Think of it as steering between the Scylla and Charybdis of ineffective government spending.
On one side are the rocky shoals of gridlock, where nothing gets done and Congress can’t re-calibrate a program in response to new problems or changing conditions. On the other side is political risk, where government policy veers back and forth every time a different party comes to power.
For Renee Bowen, an economist and game theorist at Stanford Graduate School of Business, one way to navigate the rival hazards is with mandatory spending programs that have some built-in flexibility.
“Mandatory” programs, such as Social Security and Medicare, are funded year after year under a formula that can only be changed by new legislation. A “discretionary” program, such as the budget for NASA, has to be appropriated every year.
The good thing about discretionary spending is that it can be adjusted to deal with new circumstances or changes in political preferences. The problem is that it is unpredictable, and it can swing widely. That makes planning difficult and undermines a program’s effectiveness.
By contrast, the advantage of a mandatory program is that it provides security and predictability — a plus from the standpoint of efficiency. The problem is that conditions always change over time, so a program on autopilot can gradually run off course.
In a new paper, Bowen and three co-authors use game theory to argue in favor of mandatory programs that contain some built-in flexibility.
Bowen has been using game theory and economic modeling to identify the best budget strategies for maximizing the public’s welfare for a given amount of spending. She has found that mandatory spending can be more efficient than discretionary programs. She has also explored “dynamic compromise,” finding that it can be easier to reach a deal in larger legislatures. And she has written about “dynamic coalitions,” where lawmakers settle for inferior policies because they put top priority on keeping their coalition together.

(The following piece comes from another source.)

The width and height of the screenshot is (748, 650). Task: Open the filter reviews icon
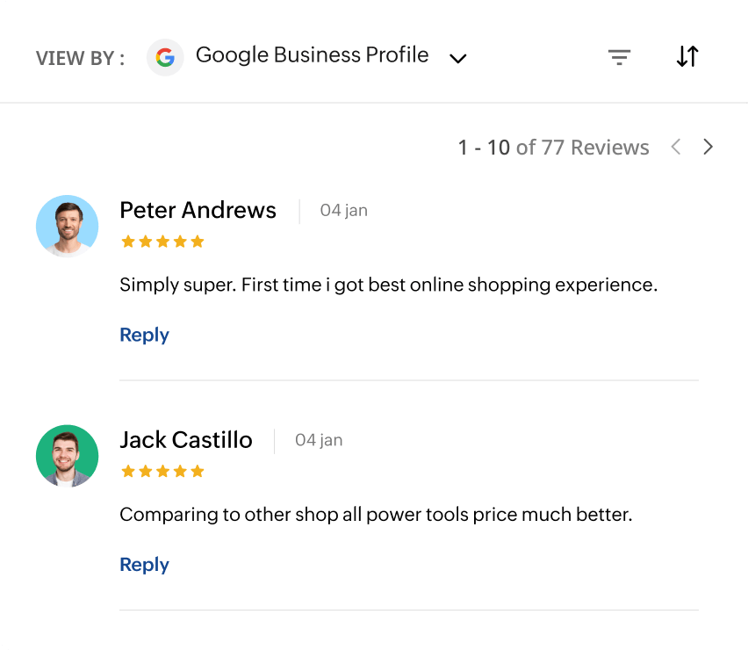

The common thread in Bowen’s research involves looking for ways to get the best policy outcome both at the time a law is passed and in the future.
In the new paper, written with Ying Chen of Johns Hopkins University, Hülya Eraslan of Rice University, and Jan Zápal of the Center for Economic Research and Graduate Education–Economics Institute in Prague, Barcelona Graduate School of Economics, and Institute for Economic Analysis of the Spanish Council for Scientific Research, Bowen develops a model based on game theory to show that mandatory spending with a dash of flexibility can reduce both gridlock and political risk — and get better public value for each dollar spent.
The key is to be able to adjust a mandatory spending program so that it continues to meet the same goals even as conditions change.
One simple example from actual experience is the federal government’s program for extended unemployment benefits. Ever since the early 1970s, federal law has allowed workers to collect an extra 13 to 20 weeks of jobless benefits if they live in states where unemployment climbs above a specified level.
This is a “state-contingent” formula for spending, meaning that the spending can go up or down depending on the state of the economy.
“What’s important in the theory is that we’re conditioning the spending on something that’s observable — in this case, the unemployment rate,” says Bowen.
The flexibility is particularly important in an environment of political gridlock. During the most recent recession, when joblessness soared to almost 10 percent and long-term joblessness climbed to the highest level in many decades, Republicans and Democrats fought bitterly and often inconclusively to provide additional help to those hit hardest.
The mandatory part of the program can increase the effectiveness of the spending because it reduces political risk and increases the security of people who either have lost their jobs or worry about losing them. That allows them to spend the money a bit more freely, which in turn helps stimulate a weak economy.
The flexible part of the program, meanwhile, makes it more adaptable to unexpected changes in the economy.
But Bowen says there are other advantages to flexibility; namely, that it can actually reduce political gridlock. That’s because elected lawmakers know that the impact of a program will stay constant even if the party in power changes. If they can reach an initial agreement about the right level of spending for a program, a built-in formula for adjustments can reassure both sides that they aren’t giving away the keys to the store.
Bowen and her colleagues make it clear that the adjustment formula can call for cuts as well as increases in spending. Indeed, the federal program for extended jobless benefits effectively calls for a reduction in spending when a state’s employment rate returns to healthy levels.
“The polarization and the fighting will always be there,” Bowen concedes. “But this can take some of the warring out of decisions. If you do it right today, you don’t have to wrangle about it going forward.”
In the context of American wrangling, Republicans could get some assurance that spending would come down when conditions improve, while Democrats would have assurance that additional benefits would be available if conditions get worse — and even if, as now, they are not the party in power.
Indeed, elected officials have an incentive to agree on a formula that makes sense for the future. Each party knows it may not be in charge after the next election.
Bowen and her colleagues say this is a way of getting “dynamic efficiency,” meaning that it will be on target not only at the time it is created but in subsequent years as well.
Renee Bowen is assistant professor of economics at Stanford Graduate School of Business and the Arch W. Shaw National Fellow at the Hoover Institution.